▶ **Problem description**:
Copy the entries without a single change. Pictures should be dropped.

================================

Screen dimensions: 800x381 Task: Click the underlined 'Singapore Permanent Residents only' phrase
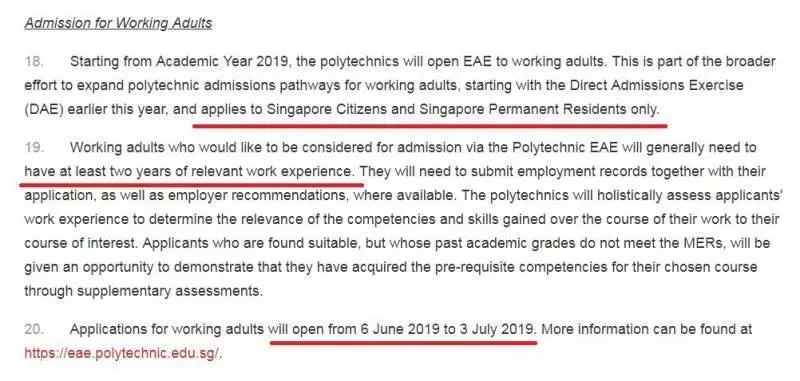[538, 109]
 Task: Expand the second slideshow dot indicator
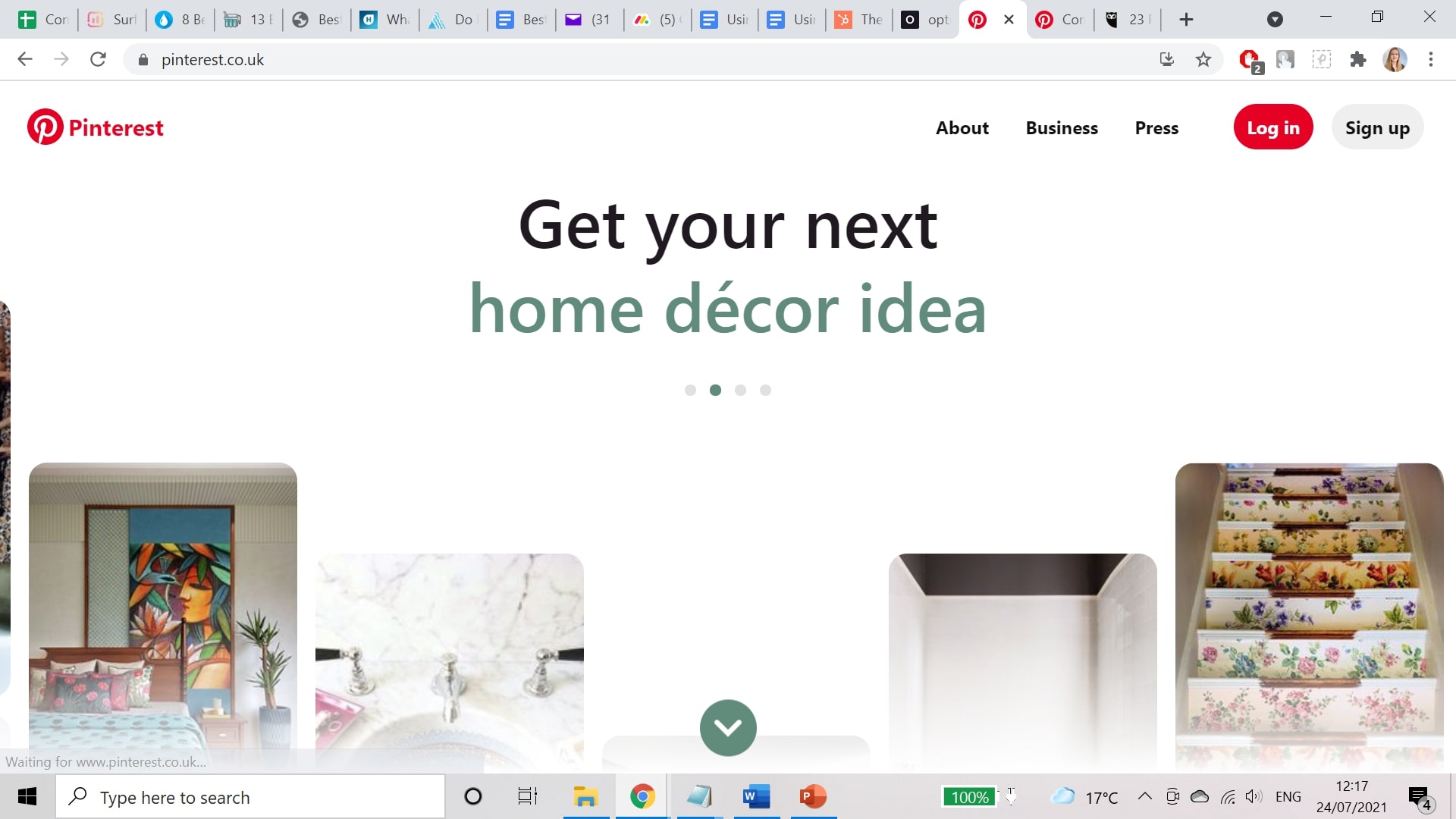pyautogui.click(x=715, y=390)
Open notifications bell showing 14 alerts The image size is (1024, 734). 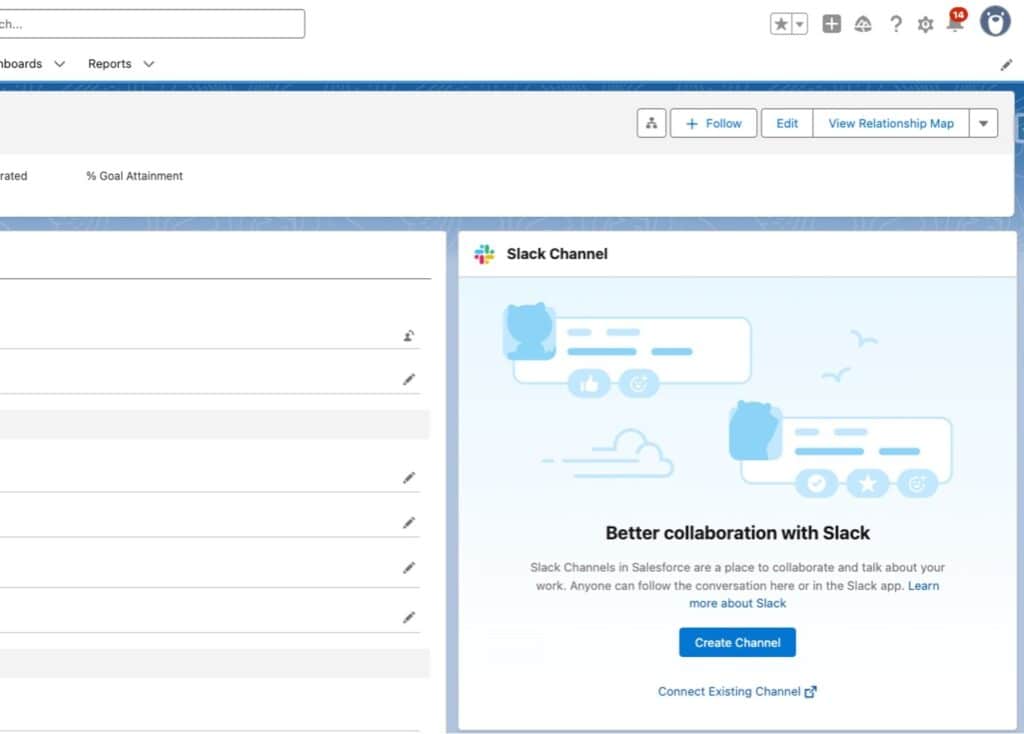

================================

▶ **Reply to the exercise**:
Screen dimensions: 800x381 Task: Click the underlined 'Singapore Permanent Residents only' phrase
[538, 109]
 Task: Expand the second slideshow dot indicator
pyautogui.click(x=715, y=390)
Open notifications bell showing 14 alerts The image size is (1024, 734). 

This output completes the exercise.